Saved data entries
◇ ◇ ◇ ◇
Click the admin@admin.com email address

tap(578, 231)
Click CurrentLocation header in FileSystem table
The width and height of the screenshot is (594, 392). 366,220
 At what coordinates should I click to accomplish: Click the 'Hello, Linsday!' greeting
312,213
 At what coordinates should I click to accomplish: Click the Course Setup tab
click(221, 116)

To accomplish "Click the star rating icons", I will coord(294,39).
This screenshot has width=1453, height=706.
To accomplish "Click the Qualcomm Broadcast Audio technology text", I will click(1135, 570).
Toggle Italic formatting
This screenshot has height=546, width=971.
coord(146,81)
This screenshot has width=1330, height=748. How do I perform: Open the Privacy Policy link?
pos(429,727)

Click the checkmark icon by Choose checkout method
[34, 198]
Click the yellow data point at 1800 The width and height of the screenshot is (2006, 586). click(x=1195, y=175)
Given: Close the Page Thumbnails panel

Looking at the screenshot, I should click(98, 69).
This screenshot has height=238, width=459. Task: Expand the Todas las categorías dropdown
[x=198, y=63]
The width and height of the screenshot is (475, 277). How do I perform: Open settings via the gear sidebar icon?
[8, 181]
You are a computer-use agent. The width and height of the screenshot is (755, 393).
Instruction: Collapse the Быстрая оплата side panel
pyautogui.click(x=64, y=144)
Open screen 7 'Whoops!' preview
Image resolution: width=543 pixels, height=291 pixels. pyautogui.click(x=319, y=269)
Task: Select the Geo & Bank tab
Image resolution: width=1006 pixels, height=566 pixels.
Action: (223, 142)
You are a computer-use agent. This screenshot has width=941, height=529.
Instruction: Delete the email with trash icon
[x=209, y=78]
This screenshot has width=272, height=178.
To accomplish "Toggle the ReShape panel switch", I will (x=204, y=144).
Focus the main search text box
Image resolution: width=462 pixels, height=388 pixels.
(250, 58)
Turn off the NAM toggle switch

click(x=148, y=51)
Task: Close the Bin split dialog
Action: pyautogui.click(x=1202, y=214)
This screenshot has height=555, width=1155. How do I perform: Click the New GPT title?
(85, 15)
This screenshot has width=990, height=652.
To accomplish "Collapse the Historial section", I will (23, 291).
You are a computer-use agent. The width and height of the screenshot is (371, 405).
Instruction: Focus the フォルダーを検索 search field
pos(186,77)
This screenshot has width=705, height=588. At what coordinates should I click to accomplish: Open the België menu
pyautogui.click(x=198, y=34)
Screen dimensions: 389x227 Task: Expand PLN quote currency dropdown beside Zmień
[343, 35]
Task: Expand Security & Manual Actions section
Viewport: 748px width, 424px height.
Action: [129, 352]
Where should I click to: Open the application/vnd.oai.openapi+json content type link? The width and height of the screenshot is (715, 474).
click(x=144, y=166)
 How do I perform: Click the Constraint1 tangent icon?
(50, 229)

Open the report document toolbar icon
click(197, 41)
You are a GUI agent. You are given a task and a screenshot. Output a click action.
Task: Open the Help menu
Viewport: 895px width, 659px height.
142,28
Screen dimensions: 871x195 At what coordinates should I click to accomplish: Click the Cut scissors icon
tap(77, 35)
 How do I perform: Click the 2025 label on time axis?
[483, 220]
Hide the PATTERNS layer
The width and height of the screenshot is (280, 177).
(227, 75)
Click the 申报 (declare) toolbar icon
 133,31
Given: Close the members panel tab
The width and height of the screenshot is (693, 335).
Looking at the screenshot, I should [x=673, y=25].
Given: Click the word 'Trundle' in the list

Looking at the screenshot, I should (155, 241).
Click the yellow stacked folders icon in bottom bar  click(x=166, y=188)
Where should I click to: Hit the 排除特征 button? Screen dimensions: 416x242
◇ ◇ ◇ ◇
Task goal: Every line from the data above that contains "computer" must appear in the answer.

Your solution:
You are a computer-use agent. The width and height of the screenshot is (755, 393).
You are a computer-use agent. This screenshot has width=941, height=529.
You are a computer-use agent. The width and height of the screenshot is (371, 405).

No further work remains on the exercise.